Problem to work on: Under this line is some data; print exactly the lines from the one containing "Task: Open the repeat-every weeks dropdown" through its last line, without pictures.

[Stored data]
───
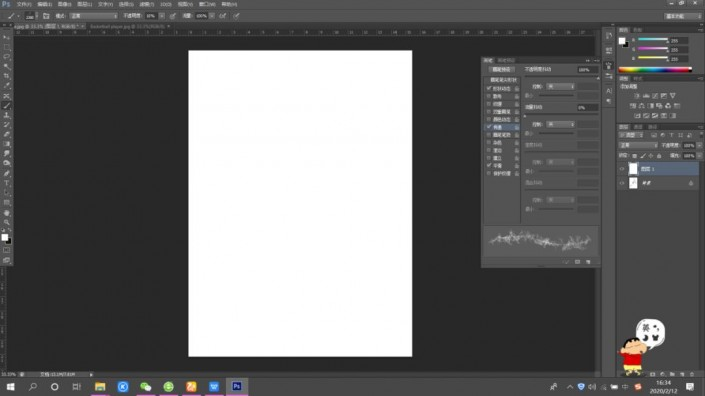The height and width of the screenshot is (396, 705).
Task: Select the Crop tool in left toolbar
Action: click(x=7, y=76)
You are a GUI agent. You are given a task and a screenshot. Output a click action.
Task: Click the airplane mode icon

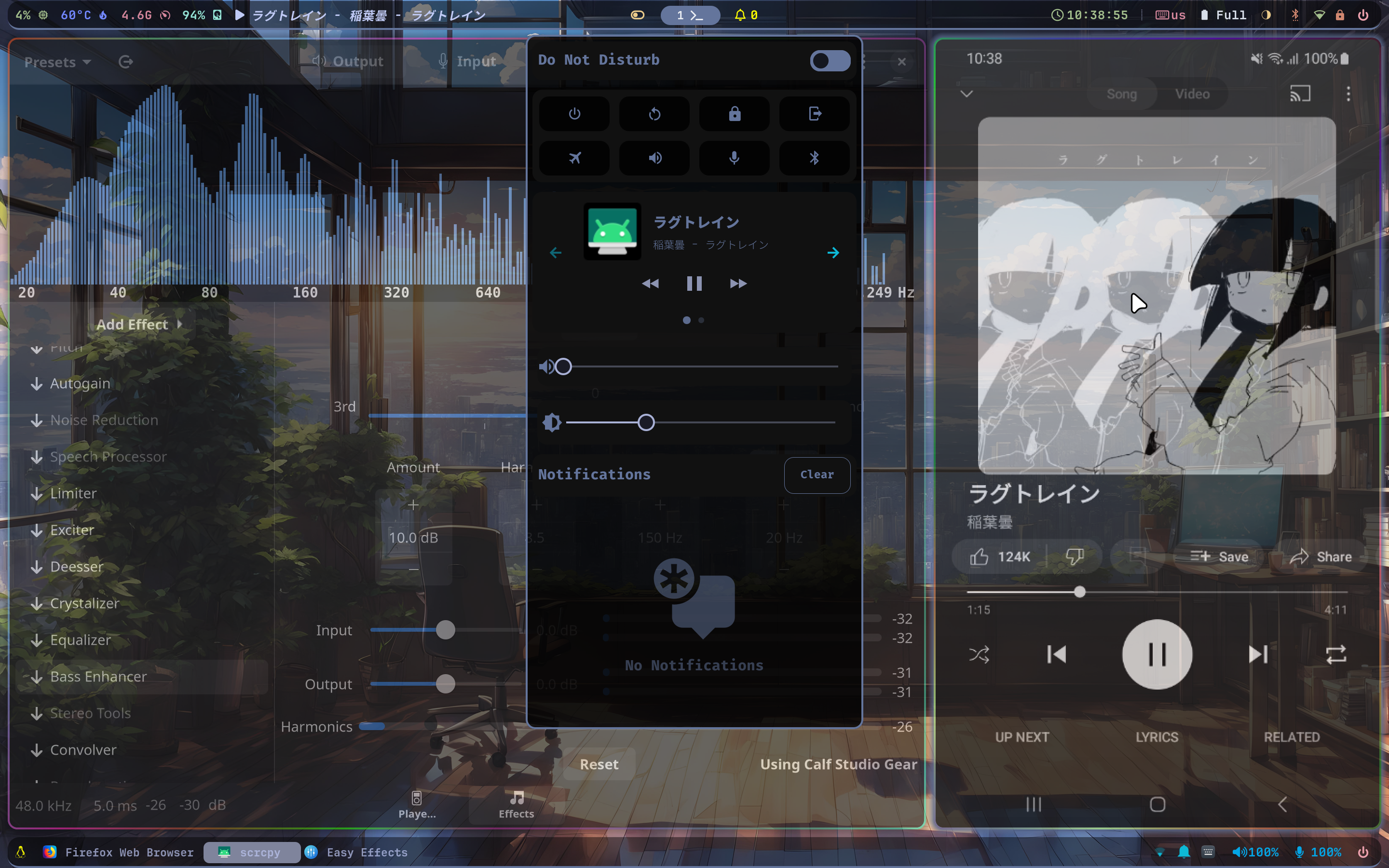pyautogui.click(x=575, y=157)
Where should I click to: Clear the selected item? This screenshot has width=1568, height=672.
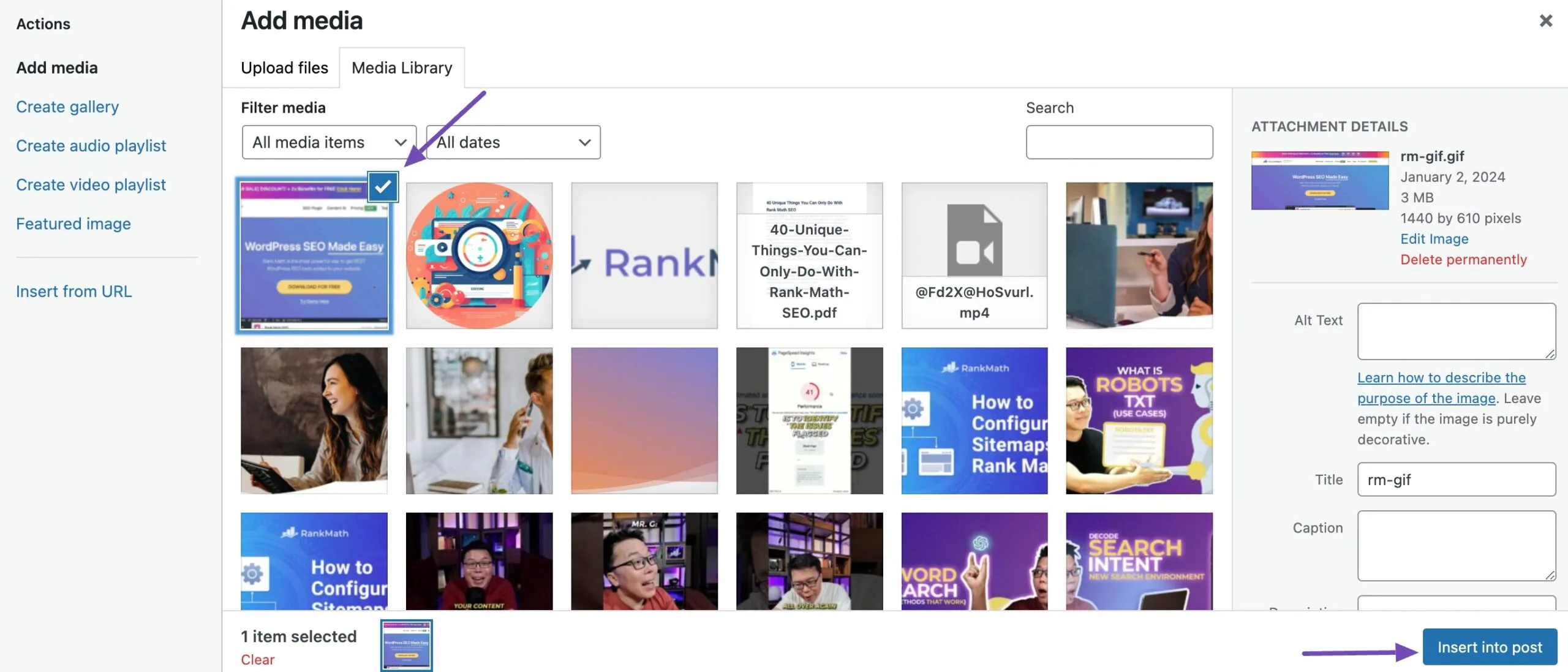(x=257, y=660)
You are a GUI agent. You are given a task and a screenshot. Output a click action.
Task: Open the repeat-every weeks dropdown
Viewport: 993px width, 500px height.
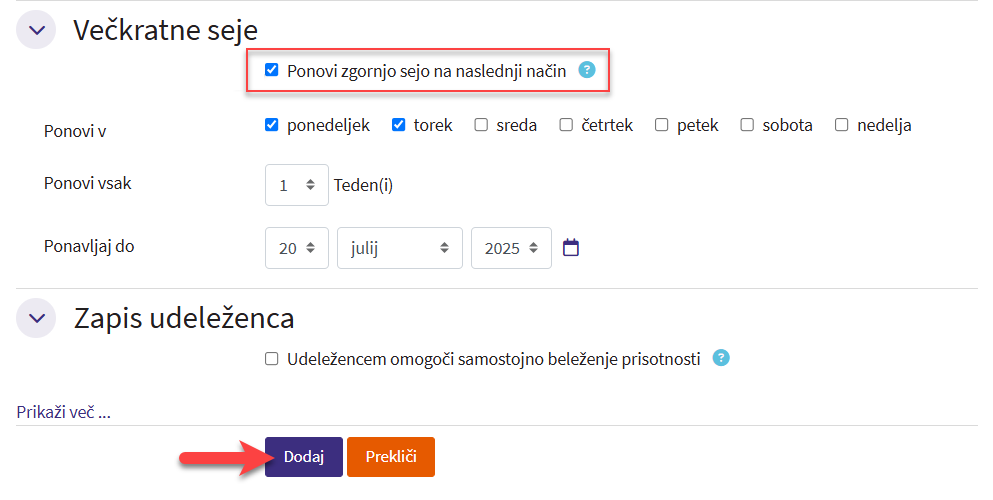click(297, 185)
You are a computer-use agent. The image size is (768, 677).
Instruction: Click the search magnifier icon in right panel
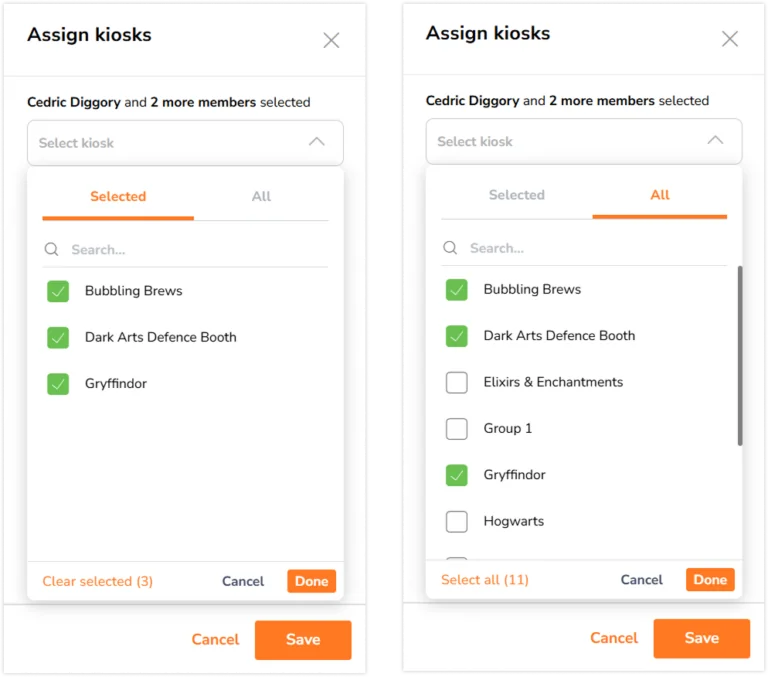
───
Exercise result:
Task: Open the repeat-every weeks dropdown
Viewport: 993px width, 500px height.
click(297, 185)
You are a computer-use agent. The image size is (768, 677).
Instruction: Click the search magnifier icon in right panel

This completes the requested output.